Medical abortions administered through telemedicine have spread in rural areas especially, in states whose laws have tamped down on stand-alone abortion clinics. A 2015 Iowa court decision struck down the state’s ban on abortion-via-telemedicine, which lets a physician conduct a webcam interview with the woman seeking an abortion and instructs her on how to take one of two pills while describing side effects. The following day, the woman would take the next pill. The Iowa Legislature dictated that a physician would have to be present in the room while the pill is administered.
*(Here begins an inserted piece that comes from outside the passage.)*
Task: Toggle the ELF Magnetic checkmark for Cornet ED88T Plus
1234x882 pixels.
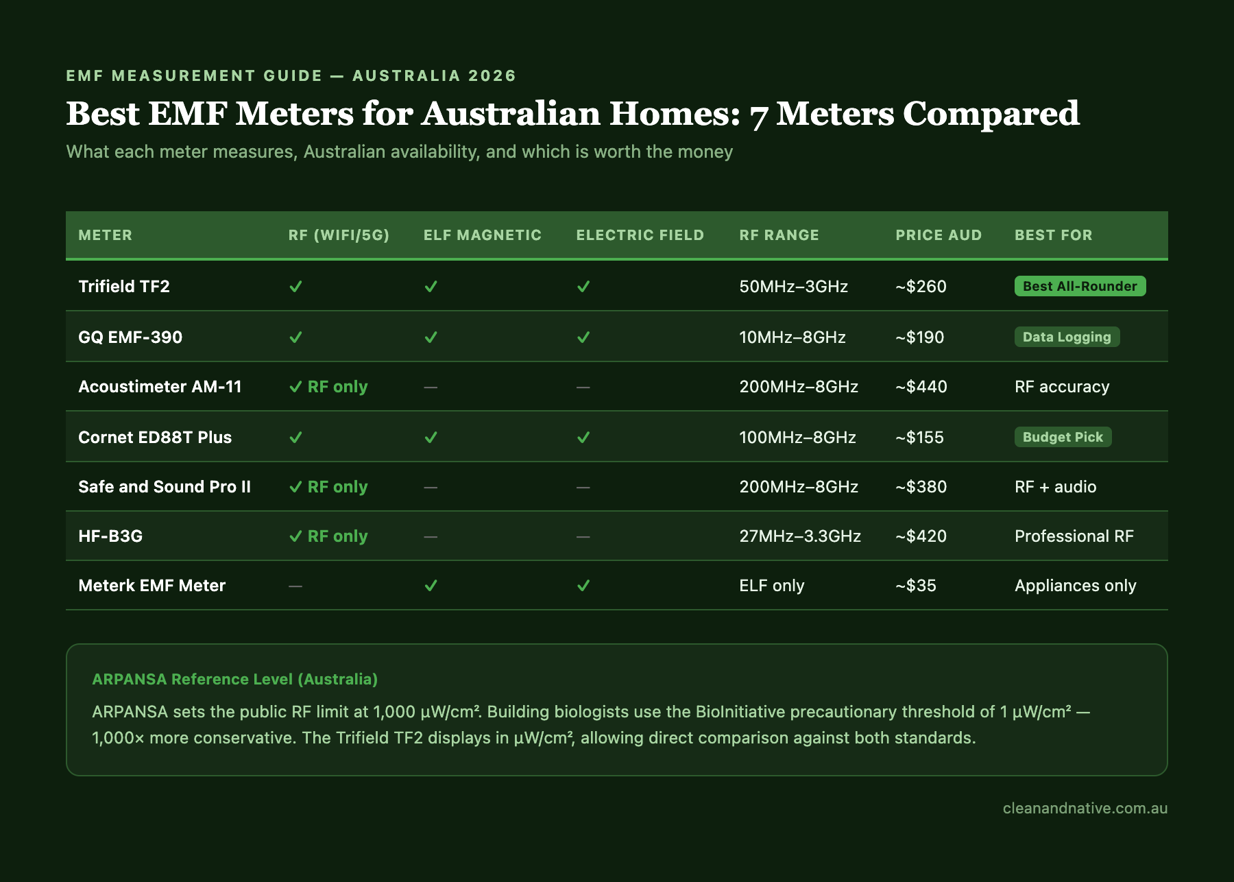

Ultimately the state’s Supreme Court squashed the law using what some legal minds call the vague litmus test that has sprung from the Roe ruling: that it placed a substantial obstacle in the path of a woman seeking to exercise her constitutional right.
Sanger said the issue could re-emerge with different results if a more conservative bench declines to take a case on the matter.
“This is an area where clinics are very affected if more states were to do this,” she said. “It would be a good case to go to the Supreme Court, but it also might not be the kind of case a conservative court would take, because it doesn’t sound that bad.”
Law professor Robert Nagel of the University of Colorado said that the intensity of the debate, which drives the mainstream medical community to try to avoid it at all costs, comes from the way Roe legalized abortion through a constitutional ruling rather than the longer-term legislative compromise that has marked other developed nations’ approach to their abortion laws.
“If anyone looks at the early studies that were done following Roe, there are some very, very telling and interesting studies that show the fervent, uncompromising anti-abortion movement really got its start when Roe v. Wade was decided,” Nagel said. “What happened with Roe, these studies show, is that it made the issue a matter of defining who you are. If you are pro-life and you are living in the constitutional system, you fundamentally object to a constitutional right. That inflamed people.”
Nagel said this aspect of the ruling is what gives the Roe decision and its defenders, including the Supreme Court, a sense of fragility.
“Their sense is that once you declare it a right, you can declare it not a right, that is the fear now,” Nagel said, noting that he believes this is the reason a continued Republican-majority court will continue to uphold the law.
Like Sanger, he thinks additional conservatives on the bench will likely let states restrict abortion further, but he diverges from her in that he thinks this could open up pathways to negotiation.
“For the people who are horrified at the prospect, their perspectives on this are very narrow,” Nagel said. “We should look at other progressive societies. Take a look at New Zealand, where there is a long-term progressive society and it allows far more legislative restrictions on abortion than we do. It’s not the end of the world; they fight these things out in responsible ways in their legislature and detailed laws and regulations.”